-- START PROVIDED PASSAGE --
Sacramental Imagination

 

A most delightful film, Le Chef dishes up mouth-watering creations but also charming human interactions that delight the soul. The self-taught cook, Jacky (Michael Youn), needs to make more money as his wife is about to have a baby so he takes on a painting job. He meets Alexandre Lagarde (Jean Reno), a master chef who is about to lose his position and reputation if he doesn’t hold onto his Michelin stars. Alexander offers Jacky an unpaid trial job at his restaurant as sous chef after tasting his cooking at the retirement home where he spontaneously helped the cooks create tasty meals for the residents. Jacky saves Alexandre from losing his position by changing up his tried and true masterpieces with an even more unique flavor and zest. The food in this film is supernatural. It brings us into the relationships, the human drama of intimacy, fear, hope, and joy. When a chef cooks with passion their cuisine becomes a love story, an experience of the divine. It is a sacramental moment of entering into profound communion with what is beyond the material world. For Jacky, his creativity forces him to look within himself in order to let his masterpieces raise him to seeing beauty, truth, and goodness around and within himself. He embodies a sacramental imagination.

 

We are called to develop the sacramental imagination as well. When we view reality through the lens of faith, we participate in the divine life of God. This is where the finite meets the infinite and all of creation can be a mediation of grace.

 

Filmmaking and Sacramentality

 

The core of sacramentality is the use of symbols and signs to covey deeper realities. Signs point to something beyond themselves. Symbols are more complex signs that convey a series of meanings and point to the very depths of things. They allow us to see beyond, to feel deeply, and to contemplate. Films lend themselves to this way of using symbols and filmmakers, as artists, often think symbolically and have a peculiar sacramental awareness that other people don’t. Artists tend to reach toward mystery, the unexplainable, the existential. They extend toward feeling, sensitivity, and reflective thinking that enters into mystery while reflecting on human experience. John Shea explains, “Sacramental consciousness does not desert the concrete, historical world but turns it into a symbol” (Stories of God, 21).
-- END PROVIDED PASSAGE --
-- START COLLECTED MATERIAL --
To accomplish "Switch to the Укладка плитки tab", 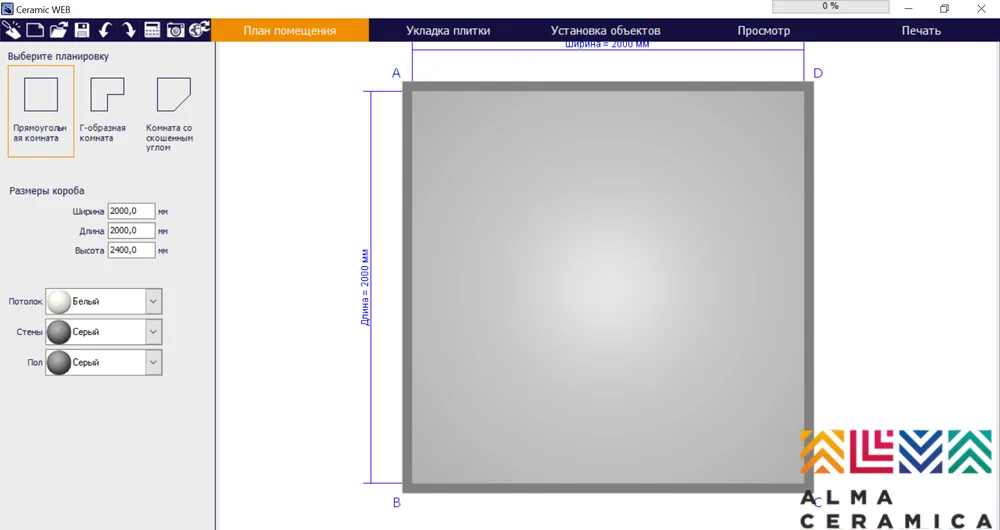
-- END COLLECTED MATERIAL --
• [WORK TO BE COMPLETED]
Please answer these about the Le Chef passage:
1. Why does Jacky take on a painting job?
2. What job does Alexandre offer Jacky at his restaurant?
3. How does the passage define symbols?
Rely only on the Le Chef passage, not on the data.

• [SOLUTION FOR THIS TASK]
1. He needs to make more money because his wife is about to have a baby.
2. An unpaid trial job as sous chef.
3. As more complex signs that convey a series of meanings and point to the very depths of things.